I have two quick questions:

1. Why if say [x,y] = 0, it implies that there is a mutual complete set of eigenkets?

where x and y can be anything, like momentum, position operators.


2. If an operator is not hermitian, why isn't it an observable? (More specifically, why isn't its eigenvalue an observable?)

 

[Ravi Mohan]

1. Why if say [x,y] = 0, it implies that there is a mutual complete set of eigenkets?

where x and y can be anything, like momentum, position operators.

You can find a proof in Modern Quantum Mechanics by J. J. Sakurai, Chapter 1, Compatible observables.

2. If an operator is not hermitian, why isn't it an observable? (More specifically, why isn't its eigenvalue an observable?)

The term "Self-adjoint" must be used instead of "Hermitian".
It is a postulate of Quantum Mechanics. Unless you find an experiment violating this postulate, you must consider it to be true.

There is a theorem (http://www.princeton.edu/~achaney/tmve/wiki100k/docs/Spectral_theorem.html) which says that the eigen-values of self-adjoint operators are all real (which is required for an observable outcome). Also, their eigenvectors form a complete set.

 

[ChrisVer]

a fast way (you may find also the answer in simultaneously diagonalization):
[x,y] |a> = xy |a> - yx|a> =0
I used the fact that they commute.
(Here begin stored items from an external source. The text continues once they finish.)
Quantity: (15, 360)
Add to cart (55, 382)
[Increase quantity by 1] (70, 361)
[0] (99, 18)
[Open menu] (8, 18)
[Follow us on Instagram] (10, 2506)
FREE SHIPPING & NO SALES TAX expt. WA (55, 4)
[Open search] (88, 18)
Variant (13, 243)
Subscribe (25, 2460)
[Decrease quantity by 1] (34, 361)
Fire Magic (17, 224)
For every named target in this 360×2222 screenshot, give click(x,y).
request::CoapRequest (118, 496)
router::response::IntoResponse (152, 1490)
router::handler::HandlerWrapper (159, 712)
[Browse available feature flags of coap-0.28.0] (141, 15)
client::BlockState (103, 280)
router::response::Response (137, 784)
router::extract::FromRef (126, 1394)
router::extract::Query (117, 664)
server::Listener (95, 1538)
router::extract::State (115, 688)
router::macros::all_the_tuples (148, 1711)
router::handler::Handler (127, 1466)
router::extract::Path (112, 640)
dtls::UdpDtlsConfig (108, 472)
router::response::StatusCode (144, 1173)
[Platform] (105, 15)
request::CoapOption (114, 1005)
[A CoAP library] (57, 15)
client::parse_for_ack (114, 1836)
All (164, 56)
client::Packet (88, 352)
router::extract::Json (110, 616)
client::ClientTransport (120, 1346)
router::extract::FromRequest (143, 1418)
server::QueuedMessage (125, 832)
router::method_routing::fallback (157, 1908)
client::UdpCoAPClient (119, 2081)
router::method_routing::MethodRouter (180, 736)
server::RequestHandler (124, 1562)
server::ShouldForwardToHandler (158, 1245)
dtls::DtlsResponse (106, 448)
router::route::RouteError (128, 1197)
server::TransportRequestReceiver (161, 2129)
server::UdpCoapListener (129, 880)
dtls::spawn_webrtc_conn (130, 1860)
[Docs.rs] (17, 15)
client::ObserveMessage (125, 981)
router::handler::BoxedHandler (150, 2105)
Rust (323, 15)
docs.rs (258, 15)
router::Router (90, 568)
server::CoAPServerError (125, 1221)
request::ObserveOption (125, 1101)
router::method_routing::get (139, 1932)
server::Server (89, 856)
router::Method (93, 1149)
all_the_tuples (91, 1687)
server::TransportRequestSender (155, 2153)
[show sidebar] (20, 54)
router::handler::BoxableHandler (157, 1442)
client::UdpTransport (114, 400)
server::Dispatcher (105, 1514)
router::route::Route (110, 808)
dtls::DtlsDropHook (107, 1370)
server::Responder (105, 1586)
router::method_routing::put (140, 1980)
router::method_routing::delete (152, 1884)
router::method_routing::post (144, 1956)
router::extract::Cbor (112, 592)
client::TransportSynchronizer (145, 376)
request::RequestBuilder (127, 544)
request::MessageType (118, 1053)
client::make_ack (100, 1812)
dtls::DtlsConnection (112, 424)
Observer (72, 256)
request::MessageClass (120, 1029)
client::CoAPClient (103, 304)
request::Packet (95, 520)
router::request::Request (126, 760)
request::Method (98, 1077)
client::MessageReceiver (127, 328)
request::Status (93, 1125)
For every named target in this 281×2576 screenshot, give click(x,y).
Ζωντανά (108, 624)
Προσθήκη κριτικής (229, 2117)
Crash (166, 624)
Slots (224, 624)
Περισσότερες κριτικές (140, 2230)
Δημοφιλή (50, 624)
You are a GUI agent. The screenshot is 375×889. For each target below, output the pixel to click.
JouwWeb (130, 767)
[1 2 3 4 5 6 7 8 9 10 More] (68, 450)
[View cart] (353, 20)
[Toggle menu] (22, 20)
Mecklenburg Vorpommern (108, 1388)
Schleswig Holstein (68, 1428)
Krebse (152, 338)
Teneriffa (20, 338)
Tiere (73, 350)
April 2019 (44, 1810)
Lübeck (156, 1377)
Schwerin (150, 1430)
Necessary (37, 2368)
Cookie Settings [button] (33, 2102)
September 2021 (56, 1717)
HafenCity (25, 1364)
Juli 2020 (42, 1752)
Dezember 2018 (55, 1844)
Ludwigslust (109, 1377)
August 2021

So
xy|a>=yx|a>
Suppose now that |a> is an eigenstate of y... then you have:
A_{y} x|a> = yx|a>
so what we get?
y (x|a>)= A_{y} (x|a>)
so x|a> is eigenstate of y, with eigenvalue the same as |a>
So we know that
x|a> \propto |a>
So |a> must also be eigenstate of x...


As for your other question, hermitian operators ensure that you'll find real eigenvalues... In physics we are not used in observing i-s

 

[unscientific]

So we know that
x|a> \propto |a>
So |a> must also be eigenstate of x...As for your other question, hermitian operators ensure that you'll find real eigenvalues... In physics we are not used in observing i-s

I don't see how you can say $x|a> \propto |a>$ ??

 

[ChrisVer]

Because y|a>=A_{y}|a>

 

[Fredrik]

I don't see how you can say $x|a> \propto |a>$ ??

This step is valid if the subspace that consists of all eigenvectors of y with eigenvalue $A_y$ is known to be 1-dimensional. This isn't true for an arbitrary y.

 

[ChrisVer]

then say that x|a> \propto |a'>
then y(x|a>)= y|a'>= A'_{y} |a'>
and only for A'_{y}=A_{y} the above would hold? while it holds for every |a>?

 

[bhobba]

The following may help:
http://www.glue.umd.edu/afs/glue.umd.edu/department/phys/courses/Phys622/public_html/ji/lecture5.pdf

If there is no degeneracy (ie the eigenvalues are distinct) its easy AB |a> = BA |a> = Ba|a> = a B|a> so that B|a> is also an eigenvector of A with eigenvalue a. But since there is no degeneracy B|a> must be a multiple of |a> ie B|a> = b|a>.

When there is degeneracy things are more difficult - but the link gives the detail.

Physically though it's not hard - changing the eigenvalue simply changes the value of the observation outcome, so nothing physically really changes by altering the observables to be non degenerate to prove it, then changing back.

Thanks
Bill